REPORTS TO SHAREHOLDERS. Shareholders receive semi-annual and annual reports
which show the portfolio of investments, major portfolio changes and other
information. Financial statements accompanied by an opinion of independent
auditors are furnished to shareholders after the Fund's fiscal year-end.
Unaudited financial statements prepared by the Fund are provided after the first
six months of the fiscal year.
YEAR 2000 PROBLEM. Like other mutual funds, financial and business
organizations and individuals around the world, the Fund could be adversely
affected if the computer systems used by the Adviser and other service providers
do not properly process and calculate date-related information and data from and
after January 1, 2000. This is commonly known as the "Year 2000 Problem." The
Adviser is taking steps that it believes are reasonably designed to address the
Year 2000 Problem with respect to computer systems that it uses and to obtain
reasonable assurances that comparable steps are being taken by the Fund's other
major service providers. At this time, however, there can be no assurance that
these steps will be sufficient to avoid any adverse impact to the Fund.
INVESTMENT POLICIES
The following supplements information set forth under the captions "Investment
Objective and Policies" and "Investment Practices and Risks" in the Prospectus.
Readers must also refer to the Prospectus.
INFLATION-INDEXED BONDS. Inflation-indexed bonds issued by the U.S. Treasury
pay interest on a semi-annual basis, equal to a fixed percentage of the
inflation-adjusted principal amount. For example, if a Fund purchased an
inflation-indexed bond with a par value of $1,000 and a 3% real rate of return
coupon (payable 1.5% semi-annually), and inflation over the first six months
were 1%, the mid-year par value of the bond would be $1,010 and the first
semi-annual interest payment would be $15.15 ($1,010 times 1.5%). If inflation
continued during the second half of the year and reached 3% by year end, the
end-of-year par value of the bond would be $1,030 and the second semi-annual
interest payment would be $15.45 ($1,030 times 1.5%).

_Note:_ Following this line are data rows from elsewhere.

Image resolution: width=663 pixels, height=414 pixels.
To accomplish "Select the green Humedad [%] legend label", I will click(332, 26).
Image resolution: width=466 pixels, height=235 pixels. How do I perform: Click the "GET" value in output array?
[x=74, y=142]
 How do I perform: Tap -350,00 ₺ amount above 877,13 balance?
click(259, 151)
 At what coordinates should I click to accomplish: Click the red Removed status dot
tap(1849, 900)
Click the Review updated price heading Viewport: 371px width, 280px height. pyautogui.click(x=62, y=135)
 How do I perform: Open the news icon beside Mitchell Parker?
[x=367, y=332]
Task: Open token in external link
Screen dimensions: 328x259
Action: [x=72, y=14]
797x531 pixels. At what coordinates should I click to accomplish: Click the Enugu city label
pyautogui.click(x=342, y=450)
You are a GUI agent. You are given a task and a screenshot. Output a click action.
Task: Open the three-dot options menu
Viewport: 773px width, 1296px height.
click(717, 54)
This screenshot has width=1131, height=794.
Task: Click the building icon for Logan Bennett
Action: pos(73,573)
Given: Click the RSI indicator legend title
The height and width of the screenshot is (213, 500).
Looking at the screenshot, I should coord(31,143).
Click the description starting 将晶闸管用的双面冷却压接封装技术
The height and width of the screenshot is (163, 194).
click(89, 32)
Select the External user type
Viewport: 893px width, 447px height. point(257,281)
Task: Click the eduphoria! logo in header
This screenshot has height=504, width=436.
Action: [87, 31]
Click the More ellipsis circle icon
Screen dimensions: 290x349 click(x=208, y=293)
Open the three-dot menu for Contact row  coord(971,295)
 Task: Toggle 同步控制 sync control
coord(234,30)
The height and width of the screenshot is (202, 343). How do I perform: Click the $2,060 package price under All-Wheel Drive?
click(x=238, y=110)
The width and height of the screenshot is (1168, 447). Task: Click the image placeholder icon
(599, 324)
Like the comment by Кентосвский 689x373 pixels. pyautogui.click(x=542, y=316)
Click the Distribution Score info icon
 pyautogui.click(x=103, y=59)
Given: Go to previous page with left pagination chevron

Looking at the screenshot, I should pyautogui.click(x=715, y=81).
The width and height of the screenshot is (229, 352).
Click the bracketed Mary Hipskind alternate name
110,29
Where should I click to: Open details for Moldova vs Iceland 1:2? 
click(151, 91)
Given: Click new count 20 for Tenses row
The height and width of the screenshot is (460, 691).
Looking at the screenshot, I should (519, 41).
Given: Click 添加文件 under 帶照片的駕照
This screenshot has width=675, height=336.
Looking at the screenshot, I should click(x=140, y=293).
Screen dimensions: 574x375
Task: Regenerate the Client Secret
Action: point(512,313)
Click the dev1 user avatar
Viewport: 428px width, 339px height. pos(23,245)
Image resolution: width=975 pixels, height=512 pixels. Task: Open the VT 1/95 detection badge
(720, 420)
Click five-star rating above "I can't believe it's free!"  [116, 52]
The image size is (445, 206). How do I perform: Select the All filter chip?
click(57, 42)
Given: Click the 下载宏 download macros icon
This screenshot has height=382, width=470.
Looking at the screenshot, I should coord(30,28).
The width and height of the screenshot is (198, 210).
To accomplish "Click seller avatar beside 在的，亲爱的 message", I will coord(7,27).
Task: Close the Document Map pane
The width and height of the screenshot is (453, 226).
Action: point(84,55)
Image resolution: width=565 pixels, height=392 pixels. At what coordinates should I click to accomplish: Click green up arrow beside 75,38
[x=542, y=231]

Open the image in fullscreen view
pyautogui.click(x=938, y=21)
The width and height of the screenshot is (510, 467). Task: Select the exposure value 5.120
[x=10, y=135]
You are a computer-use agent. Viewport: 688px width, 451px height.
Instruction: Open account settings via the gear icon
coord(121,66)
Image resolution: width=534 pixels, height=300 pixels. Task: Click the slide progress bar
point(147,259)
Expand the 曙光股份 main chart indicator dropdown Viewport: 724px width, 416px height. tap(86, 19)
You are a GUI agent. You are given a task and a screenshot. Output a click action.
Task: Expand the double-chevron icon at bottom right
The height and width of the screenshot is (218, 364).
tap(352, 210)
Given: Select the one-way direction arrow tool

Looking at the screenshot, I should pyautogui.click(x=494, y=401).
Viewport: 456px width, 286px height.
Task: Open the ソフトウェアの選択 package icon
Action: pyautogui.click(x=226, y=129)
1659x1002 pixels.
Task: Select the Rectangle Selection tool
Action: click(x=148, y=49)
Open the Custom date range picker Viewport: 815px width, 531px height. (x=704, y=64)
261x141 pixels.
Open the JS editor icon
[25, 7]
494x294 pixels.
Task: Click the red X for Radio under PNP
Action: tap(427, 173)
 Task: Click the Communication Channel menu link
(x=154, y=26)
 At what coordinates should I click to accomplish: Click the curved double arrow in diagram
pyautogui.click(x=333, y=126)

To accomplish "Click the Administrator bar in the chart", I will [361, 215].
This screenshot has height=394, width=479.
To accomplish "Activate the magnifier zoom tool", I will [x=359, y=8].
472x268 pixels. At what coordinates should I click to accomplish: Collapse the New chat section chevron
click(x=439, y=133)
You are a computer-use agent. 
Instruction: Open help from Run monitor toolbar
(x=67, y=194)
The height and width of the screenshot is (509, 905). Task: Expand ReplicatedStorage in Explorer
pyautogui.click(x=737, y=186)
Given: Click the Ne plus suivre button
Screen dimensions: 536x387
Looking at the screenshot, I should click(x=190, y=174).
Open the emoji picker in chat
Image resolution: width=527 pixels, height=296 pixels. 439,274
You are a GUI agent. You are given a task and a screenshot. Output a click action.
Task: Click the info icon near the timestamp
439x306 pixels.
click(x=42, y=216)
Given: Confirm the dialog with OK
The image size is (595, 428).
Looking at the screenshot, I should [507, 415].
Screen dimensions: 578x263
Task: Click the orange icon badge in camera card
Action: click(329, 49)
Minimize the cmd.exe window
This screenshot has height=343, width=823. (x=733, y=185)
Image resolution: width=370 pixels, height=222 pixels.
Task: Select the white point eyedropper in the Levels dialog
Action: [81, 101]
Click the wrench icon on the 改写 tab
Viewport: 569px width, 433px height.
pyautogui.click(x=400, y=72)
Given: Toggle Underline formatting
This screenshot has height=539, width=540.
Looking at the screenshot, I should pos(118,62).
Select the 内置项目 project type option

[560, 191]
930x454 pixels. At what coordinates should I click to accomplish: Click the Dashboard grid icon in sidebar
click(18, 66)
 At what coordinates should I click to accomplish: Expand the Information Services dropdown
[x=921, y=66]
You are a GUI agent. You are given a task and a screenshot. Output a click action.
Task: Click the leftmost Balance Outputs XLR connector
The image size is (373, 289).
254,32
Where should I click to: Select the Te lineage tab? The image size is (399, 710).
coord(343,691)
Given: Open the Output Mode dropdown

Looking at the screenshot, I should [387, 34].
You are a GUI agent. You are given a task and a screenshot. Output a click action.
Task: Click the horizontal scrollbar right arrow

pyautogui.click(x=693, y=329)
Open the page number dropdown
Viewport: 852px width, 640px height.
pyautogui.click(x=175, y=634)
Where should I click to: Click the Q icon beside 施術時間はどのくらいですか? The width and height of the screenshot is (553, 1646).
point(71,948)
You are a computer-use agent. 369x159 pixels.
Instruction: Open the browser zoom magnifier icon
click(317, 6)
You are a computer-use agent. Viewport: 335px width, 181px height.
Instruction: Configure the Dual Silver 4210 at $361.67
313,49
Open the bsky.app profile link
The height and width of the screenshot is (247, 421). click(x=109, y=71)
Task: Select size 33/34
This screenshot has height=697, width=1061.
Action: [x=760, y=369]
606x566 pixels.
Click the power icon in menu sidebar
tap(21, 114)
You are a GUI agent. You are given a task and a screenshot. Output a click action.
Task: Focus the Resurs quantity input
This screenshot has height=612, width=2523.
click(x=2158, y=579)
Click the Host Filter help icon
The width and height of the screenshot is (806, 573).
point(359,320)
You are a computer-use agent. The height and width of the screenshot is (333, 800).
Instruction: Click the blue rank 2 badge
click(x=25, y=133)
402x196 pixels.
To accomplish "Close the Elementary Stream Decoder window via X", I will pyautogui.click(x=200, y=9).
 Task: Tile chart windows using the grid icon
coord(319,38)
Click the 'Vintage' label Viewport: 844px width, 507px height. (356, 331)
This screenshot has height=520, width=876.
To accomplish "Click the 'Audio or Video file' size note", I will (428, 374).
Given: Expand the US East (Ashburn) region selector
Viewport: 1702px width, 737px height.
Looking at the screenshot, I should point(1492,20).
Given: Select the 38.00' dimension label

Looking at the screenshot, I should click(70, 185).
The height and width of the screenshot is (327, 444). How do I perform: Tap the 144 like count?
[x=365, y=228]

The value of inflation-indexed bonds is expected to change in response to
changes in real interest rates. Real interest rates in turn are tied to the
relationship between nominal interest rates and the rate of inflation.
Therefore, if inflation were to rise at a faster rate than nominal interest
rates, real interest rates might decline, leading to an increase in value of
inflation-indexed bonds. In contrast, if nominal interest rates increased at a
faster rate than inflation, real interest rates might rise, leading to a
decrease in the value of inflation-indexed bonds.
While these securities are expected to be protected from long-term inflationary
trends, short-term increases in inflation may lead to a decline in value. If
interest rates rise due to reasons other than inflation (for example, due to
changes in currency exchange rates), investors in these securities may not be
protected to the extent that the increase is not reflected in the bond's
inflation measure.
The periodic adjustment of U.S. inflation-indexed bonds is tied to the Consumer
Price Index for Urban Consumers ("CPI-U"), which is calculated monthly by the
U.S. Bureau of Labor Statistics. The CPI-U is a measurement of changes in the
cost of living, made up of components such as housing, food, transportation and
energy. There can be no assurance that the CPI-U will accurately measure the
real rate of inflation in the prices of goods and services.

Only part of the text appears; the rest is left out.